Suggs v. Sapp

20 Ga. 100 | Ga. | 1856

By the Court.

Benning, J.

delivering the opinion.

Were the negroes levied on subject to the levy? This is the sole question.

A legacy does not vest in the legatee until the executor has assented to it, or, at least, until the time has come when he ought to assent to it; and that time does not come until it is seen with reasonable certainty, that he will not need the legacy to enable him to pay claims of a higher rank than the claim of a legatee. This is a general principal of law.

And until property has vested in a person, it is not subject to be seized and sold for his debts.

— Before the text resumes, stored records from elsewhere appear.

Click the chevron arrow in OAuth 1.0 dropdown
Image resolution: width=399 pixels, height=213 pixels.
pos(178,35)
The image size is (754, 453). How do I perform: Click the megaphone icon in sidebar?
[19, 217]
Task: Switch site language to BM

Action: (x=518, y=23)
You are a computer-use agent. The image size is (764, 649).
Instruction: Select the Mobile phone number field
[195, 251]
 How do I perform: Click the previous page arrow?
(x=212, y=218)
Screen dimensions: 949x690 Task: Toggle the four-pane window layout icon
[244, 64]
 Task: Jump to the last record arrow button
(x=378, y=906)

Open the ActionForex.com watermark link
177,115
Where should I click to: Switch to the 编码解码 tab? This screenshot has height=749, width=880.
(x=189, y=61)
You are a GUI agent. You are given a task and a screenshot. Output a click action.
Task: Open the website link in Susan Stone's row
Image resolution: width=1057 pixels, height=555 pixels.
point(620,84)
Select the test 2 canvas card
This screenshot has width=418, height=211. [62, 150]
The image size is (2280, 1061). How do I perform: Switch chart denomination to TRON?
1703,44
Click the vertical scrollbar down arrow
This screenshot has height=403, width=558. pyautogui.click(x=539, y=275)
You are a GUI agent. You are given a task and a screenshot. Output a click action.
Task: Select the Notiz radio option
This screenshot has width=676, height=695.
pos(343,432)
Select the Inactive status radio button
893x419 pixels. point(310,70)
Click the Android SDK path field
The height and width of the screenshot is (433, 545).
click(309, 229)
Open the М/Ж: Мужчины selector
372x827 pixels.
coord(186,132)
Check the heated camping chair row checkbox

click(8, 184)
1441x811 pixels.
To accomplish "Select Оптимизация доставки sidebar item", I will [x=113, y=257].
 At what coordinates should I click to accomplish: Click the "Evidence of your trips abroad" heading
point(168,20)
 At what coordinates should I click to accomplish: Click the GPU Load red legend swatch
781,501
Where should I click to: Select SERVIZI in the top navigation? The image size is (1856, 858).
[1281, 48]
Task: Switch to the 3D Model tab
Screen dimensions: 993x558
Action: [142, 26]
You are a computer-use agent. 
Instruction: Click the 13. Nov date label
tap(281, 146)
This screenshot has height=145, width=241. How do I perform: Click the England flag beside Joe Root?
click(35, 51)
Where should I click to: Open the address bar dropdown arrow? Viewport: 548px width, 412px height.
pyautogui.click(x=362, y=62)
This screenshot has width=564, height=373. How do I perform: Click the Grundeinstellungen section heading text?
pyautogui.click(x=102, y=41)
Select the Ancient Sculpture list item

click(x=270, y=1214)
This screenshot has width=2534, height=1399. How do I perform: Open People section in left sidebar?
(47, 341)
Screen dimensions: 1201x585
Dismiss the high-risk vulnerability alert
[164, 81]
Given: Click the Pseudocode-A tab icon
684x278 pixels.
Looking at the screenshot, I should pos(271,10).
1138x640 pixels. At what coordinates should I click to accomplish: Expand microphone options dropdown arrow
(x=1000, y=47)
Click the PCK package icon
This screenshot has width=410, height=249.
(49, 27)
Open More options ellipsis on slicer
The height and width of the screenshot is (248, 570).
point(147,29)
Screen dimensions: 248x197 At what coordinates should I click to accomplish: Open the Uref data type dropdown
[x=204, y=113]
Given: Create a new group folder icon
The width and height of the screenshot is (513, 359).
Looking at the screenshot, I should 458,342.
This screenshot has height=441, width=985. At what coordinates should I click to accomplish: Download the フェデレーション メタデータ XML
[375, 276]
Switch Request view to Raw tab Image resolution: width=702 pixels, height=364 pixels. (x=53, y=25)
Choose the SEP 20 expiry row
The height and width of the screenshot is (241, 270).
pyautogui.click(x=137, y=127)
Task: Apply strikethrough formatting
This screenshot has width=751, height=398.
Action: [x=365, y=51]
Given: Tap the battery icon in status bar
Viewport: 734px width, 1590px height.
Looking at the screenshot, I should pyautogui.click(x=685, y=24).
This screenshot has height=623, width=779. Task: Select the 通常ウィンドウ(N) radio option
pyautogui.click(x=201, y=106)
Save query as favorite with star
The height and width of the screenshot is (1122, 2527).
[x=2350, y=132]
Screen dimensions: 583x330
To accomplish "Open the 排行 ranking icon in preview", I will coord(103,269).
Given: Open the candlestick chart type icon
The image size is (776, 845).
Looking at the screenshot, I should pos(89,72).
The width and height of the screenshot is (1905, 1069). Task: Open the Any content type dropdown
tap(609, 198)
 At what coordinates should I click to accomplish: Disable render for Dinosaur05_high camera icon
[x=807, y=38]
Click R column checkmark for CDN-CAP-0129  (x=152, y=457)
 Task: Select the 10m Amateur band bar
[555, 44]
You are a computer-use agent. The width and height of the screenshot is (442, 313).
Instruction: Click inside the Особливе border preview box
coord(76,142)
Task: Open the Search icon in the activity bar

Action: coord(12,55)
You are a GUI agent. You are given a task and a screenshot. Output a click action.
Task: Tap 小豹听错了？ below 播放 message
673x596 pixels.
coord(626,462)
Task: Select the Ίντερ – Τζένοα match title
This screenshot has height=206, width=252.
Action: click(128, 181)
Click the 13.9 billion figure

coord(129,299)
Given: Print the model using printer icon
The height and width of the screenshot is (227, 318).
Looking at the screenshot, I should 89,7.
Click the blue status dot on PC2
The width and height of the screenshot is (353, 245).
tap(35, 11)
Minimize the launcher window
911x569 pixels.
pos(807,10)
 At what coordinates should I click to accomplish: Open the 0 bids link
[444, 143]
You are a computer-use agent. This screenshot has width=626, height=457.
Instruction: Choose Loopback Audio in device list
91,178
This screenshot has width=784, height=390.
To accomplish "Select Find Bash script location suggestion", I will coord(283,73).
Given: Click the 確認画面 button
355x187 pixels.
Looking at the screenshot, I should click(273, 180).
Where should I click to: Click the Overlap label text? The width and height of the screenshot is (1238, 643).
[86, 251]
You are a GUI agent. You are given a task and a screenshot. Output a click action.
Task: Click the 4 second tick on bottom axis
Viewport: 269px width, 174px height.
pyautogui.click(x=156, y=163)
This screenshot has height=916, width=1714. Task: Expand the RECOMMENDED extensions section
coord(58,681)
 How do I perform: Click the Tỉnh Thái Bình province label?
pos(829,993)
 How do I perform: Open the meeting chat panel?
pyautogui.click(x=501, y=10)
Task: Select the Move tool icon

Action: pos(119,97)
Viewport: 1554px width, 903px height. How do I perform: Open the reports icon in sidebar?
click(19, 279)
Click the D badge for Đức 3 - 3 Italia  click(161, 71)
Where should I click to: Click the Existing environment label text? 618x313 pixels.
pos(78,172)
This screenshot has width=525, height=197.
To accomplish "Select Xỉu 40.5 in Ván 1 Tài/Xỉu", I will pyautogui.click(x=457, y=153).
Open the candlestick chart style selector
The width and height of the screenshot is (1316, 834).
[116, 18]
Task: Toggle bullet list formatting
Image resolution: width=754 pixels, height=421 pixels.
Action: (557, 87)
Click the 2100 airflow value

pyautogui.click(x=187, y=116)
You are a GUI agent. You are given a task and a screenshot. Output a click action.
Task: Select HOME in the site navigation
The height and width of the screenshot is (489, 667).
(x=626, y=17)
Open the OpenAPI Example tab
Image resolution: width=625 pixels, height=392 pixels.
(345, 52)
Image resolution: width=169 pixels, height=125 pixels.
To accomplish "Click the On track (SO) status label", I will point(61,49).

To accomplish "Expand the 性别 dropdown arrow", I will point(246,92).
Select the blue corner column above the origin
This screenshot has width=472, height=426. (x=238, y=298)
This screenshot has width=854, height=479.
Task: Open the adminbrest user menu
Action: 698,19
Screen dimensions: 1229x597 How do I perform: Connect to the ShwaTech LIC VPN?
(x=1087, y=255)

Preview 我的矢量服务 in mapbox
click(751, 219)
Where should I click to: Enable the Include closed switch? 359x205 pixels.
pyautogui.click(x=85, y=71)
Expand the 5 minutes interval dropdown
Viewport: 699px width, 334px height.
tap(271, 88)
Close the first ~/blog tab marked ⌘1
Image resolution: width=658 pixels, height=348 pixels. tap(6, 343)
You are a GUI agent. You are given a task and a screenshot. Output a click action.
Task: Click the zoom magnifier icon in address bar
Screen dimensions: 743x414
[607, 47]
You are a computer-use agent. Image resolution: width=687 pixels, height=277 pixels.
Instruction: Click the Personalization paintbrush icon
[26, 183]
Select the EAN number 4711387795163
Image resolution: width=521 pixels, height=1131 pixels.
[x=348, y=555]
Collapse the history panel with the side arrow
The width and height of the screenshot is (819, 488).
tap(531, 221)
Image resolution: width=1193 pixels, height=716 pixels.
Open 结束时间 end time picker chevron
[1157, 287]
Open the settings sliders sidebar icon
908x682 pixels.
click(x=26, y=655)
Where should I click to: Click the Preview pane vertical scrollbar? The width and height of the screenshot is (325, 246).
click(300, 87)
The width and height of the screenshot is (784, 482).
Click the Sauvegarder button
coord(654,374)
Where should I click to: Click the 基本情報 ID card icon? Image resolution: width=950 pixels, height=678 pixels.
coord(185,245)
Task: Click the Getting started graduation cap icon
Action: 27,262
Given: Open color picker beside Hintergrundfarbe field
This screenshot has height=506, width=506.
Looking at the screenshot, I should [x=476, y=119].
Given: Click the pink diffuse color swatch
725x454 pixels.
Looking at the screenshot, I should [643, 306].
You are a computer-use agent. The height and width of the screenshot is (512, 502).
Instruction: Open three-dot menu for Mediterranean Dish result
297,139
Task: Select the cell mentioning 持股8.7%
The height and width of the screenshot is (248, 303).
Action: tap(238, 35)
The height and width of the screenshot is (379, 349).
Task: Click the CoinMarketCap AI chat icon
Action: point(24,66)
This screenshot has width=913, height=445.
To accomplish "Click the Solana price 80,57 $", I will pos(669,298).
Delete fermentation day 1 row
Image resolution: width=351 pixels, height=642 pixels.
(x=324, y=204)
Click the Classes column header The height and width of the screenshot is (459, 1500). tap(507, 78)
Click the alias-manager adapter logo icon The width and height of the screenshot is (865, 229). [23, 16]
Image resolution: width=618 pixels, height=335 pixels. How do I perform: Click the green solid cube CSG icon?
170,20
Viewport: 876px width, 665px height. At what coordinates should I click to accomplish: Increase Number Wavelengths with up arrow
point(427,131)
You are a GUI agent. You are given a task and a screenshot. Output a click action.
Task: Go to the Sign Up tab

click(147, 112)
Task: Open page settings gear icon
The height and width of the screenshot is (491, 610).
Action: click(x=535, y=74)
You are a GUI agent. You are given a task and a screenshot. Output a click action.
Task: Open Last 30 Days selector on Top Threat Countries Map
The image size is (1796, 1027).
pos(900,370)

Had the executors, at the time of the levy, assented to Neal A. Sapp’s legacy in the negroes levied on? There is no pretence that they had. Had the time come when all higher claims on the negroes than Sapp’s, as legatee, had ceased to exist ? It had not; for it appears that debts to the amount of over three thousand dollars still existed against the executors, and that the will, itself, required the executors to hire out the negroes bequeathed in it to raise money with which to pay those debts. The legacy of Sapp was an undivided fourth of these negroes. It was these negroes, or a part of them, that were levied on. Therefore, the time had not come, when all higher claims upon the negroes had ceased to exist, and when, therefore, it was the duty of the executors to assent to Sapp’s legacy in the negroes. (See Colbert vs. Fox, 99 Dud. Rep.; Blake vs. Irving, 3 Kelly, 366; Bell vs. Bell, 1 Kelly, 367.)

The interest that a partner or tenant’in common, or other such tenant has, is a vested interest. In this, it differs from .such an interest as that of Neal A. Sapp; and that it is sub*102ject to seizure and sale for the debts of the partner or tenant, (as the case may be,) is because it is a vested interest.

We think, therefore, that the judgment of the Court below was right.